Read my lips, says Docker: Containers aren't VMs

A major form of confusion about containers says that they're a next-generation, lightweight replacement for VMs. But container advocates say that's never been the goal

Read my lips, says Docker: Containers aren't VMs
Steve Gibson (CC BY 2.0)

Repeat after me: Containers are not "lightweight VMs." Nor are they meant to replace VMs. Not now, and not anytime soon, either.

That's one of the key messages -- sometimes subtly stated and sometimes not so subtly -- that Docker and its cohorts have been broadcasting for some time about their brave new (well, not totally new) technology.

And now that containers have moved from the "wait, what's this?" to the "what's the best way to use this?" phase, maintaining the distinction between containers and VMs has become even more important to proponents of container tech.

Docker's CEO, Ben Golub, made this point in a luncheon for media held at DockerCon 2016 in Seattle this week. When asked what he saw as the single biggest misunderstanding about Docker, he replied: "people thinking of Docker as a lightweight VM." That implies --  wrongly, in his view -- that they are in competition with VMware or attempting to replace them.

"That's missing the point of Docker," Golub said.

The point, emphasized by Docker creator Solomon Hykes in the show's Monday keynote, is that Docker isn't even about containers per se, but about making applications portable and orchestratable. Containers and VMs are simply ways to make that happen, in different ways and to different ends.

Stored data:
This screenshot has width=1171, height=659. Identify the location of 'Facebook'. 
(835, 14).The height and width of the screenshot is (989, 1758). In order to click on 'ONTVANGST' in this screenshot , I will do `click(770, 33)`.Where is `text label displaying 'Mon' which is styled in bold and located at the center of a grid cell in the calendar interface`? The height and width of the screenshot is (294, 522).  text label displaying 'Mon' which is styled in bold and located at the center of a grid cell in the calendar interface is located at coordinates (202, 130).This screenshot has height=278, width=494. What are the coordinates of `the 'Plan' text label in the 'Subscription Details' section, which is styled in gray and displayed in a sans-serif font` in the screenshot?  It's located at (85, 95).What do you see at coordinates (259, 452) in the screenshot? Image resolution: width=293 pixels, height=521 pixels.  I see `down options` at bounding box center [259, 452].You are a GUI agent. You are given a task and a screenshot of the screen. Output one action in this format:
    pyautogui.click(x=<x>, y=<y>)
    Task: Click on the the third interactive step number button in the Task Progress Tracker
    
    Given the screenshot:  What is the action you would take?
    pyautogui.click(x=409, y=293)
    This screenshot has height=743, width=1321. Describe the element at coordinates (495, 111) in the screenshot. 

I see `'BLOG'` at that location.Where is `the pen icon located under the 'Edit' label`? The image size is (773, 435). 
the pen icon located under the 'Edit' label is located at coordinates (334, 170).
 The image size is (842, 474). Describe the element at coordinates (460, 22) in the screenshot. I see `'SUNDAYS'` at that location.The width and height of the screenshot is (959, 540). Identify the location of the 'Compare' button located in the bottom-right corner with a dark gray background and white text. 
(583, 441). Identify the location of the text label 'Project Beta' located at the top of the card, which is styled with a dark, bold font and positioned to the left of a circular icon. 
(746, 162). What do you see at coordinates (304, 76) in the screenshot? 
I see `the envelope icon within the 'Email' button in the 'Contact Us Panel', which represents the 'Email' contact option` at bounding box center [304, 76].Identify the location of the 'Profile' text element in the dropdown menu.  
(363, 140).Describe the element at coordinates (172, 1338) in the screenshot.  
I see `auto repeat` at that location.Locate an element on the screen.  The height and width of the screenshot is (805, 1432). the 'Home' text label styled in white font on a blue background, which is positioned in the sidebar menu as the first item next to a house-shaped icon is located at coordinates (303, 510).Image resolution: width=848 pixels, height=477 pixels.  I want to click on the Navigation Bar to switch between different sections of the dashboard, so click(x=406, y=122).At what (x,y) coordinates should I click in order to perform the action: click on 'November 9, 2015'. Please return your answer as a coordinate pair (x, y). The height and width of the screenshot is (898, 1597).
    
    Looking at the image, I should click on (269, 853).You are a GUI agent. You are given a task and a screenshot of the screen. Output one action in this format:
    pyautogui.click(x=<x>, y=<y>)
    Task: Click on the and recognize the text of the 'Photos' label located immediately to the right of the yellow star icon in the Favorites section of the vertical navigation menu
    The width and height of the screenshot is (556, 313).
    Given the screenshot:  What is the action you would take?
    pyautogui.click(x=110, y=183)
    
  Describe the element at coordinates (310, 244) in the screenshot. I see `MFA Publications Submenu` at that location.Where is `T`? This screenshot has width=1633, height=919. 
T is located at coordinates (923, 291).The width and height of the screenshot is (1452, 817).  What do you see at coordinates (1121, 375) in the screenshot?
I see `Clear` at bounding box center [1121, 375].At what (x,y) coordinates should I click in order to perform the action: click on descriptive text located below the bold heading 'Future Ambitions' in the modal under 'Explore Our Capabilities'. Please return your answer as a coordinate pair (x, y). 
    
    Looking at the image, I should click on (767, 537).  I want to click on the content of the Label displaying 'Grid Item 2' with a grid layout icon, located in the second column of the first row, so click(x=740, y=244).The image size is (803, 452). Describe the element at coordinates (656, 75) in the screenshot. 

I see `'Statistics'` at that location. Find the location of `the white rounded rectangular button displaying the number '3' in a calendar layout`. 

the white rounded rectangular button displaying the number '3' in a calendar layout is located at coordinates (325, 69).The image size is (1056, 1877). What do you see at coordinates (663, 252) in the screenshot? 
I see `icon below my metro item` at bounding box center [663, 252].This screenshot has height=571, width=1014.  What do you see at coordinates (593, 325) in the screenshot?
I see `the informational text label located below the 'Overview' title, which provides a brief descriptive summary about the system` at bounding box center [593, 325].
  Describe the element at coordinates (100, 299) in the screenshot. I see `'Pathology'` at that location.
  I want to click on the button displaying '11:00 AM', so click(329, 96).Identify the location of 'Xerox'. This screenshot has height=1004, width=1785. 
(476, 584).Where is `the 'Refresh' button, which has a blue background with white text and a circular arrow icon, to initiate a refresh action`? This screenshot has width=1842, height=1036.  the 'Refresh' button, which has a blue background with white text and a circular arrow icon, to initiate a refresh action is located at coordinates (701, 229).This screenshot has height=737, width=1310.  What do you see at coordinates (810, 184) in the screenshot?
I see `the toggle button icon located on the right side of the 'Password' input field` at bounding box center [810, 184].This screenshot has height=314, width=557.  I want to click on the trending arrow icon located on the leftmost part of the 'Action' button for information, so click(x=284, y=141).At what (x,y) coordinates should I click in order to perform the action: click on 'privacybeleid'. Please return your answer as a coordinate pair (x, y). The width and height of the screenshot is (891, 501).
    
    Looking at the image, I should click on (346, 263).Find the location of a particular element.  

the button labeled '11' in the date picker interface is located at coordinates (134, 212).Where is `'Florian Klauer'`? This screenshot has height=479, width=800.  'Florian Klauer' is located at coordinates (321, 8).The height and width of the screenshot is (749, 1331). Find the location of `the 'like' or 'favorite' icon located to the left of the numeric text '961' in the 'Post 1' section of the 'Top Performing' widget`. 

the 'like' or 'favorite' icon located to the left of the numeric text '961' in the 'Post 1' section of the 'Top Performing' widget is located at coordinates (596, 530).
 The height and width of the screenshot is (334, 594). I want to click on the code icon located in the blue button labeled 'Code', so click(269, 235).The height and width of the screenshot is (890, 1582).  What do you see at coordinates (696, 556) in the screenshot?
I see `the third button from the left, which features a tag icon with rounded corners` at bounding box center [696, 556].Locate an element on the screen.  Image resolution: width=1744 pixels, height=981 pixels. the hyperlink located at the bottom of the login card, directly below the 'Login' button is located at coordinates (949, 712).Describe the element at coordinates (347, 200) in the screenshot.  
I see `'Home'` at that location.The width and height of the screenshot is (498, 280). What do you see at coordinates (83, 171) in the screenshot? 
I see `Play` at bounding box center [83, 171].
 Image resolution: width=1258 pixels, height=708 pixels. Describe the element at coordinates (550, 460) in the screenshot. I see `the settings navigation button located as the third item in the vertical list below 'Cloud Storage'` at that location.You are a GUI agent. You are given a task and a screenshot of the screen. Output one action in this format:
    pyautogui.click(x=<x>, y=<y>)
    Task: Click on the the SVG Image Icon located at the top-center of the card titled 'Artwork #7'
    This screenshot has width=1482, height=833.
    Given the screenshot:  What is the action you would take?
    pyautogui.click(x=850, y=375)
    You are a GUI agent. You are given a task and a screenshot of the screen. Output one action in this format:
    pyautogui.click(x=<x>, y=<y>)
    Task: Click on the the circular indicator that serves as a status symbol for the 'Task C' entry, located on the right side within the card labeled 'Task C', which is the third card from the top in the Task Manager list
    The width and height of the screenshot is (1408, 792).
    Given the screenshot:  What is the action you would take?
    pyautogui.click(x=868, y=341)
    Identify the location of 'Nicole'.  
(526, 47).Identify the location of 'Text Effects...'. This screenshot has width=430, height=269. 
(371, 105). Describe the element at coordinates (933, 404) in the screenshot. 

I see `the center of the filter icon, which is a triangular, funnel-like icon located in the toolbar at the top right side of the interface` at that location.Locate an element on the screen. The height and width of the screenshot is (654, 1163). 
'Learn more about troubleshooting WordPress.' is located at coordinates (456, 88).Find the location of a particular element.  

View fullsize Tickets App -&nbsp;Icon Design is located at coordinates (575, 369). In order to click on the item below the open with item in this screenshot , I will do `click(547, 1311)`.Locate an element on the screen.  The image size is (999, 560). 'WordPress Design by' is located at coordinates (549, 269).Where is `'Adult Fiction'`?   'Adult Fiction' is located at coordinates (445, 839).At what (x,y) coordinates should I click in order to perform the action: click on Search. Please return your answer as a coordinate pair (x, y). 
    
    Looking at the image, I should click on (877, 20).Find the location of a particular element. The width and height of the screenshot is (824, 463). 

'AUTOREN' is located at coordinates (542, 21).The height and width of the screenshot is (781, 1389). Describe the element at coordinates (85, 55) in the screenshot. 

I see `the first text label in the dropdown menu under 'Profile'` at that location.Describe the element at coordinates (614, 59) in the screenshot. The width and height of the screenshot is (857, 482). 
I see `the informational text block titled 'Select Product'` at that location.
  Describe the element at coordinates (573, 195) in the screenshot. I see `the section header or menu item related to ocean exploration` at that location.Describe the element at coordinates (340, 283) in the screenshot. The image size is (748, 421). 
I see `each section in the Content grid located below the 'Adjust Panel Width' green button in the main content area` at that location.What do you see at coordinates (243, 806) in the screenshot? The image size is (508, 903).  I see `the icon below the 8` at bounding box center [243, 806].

- To do
Answer these questions from the text on Docker containers and VMs:
1. At what event and in what city was the media luncheon held?
2. According to Ben Golub, what is the single biggest misunderstanding about Docker?
3. Who delivered the show's Monday keynote?

- Final answer
1. DockerCon 2016 in Seattle
2. People thinking of Docker as a lightweight VM
3. Solomon Hykes, Docker's creator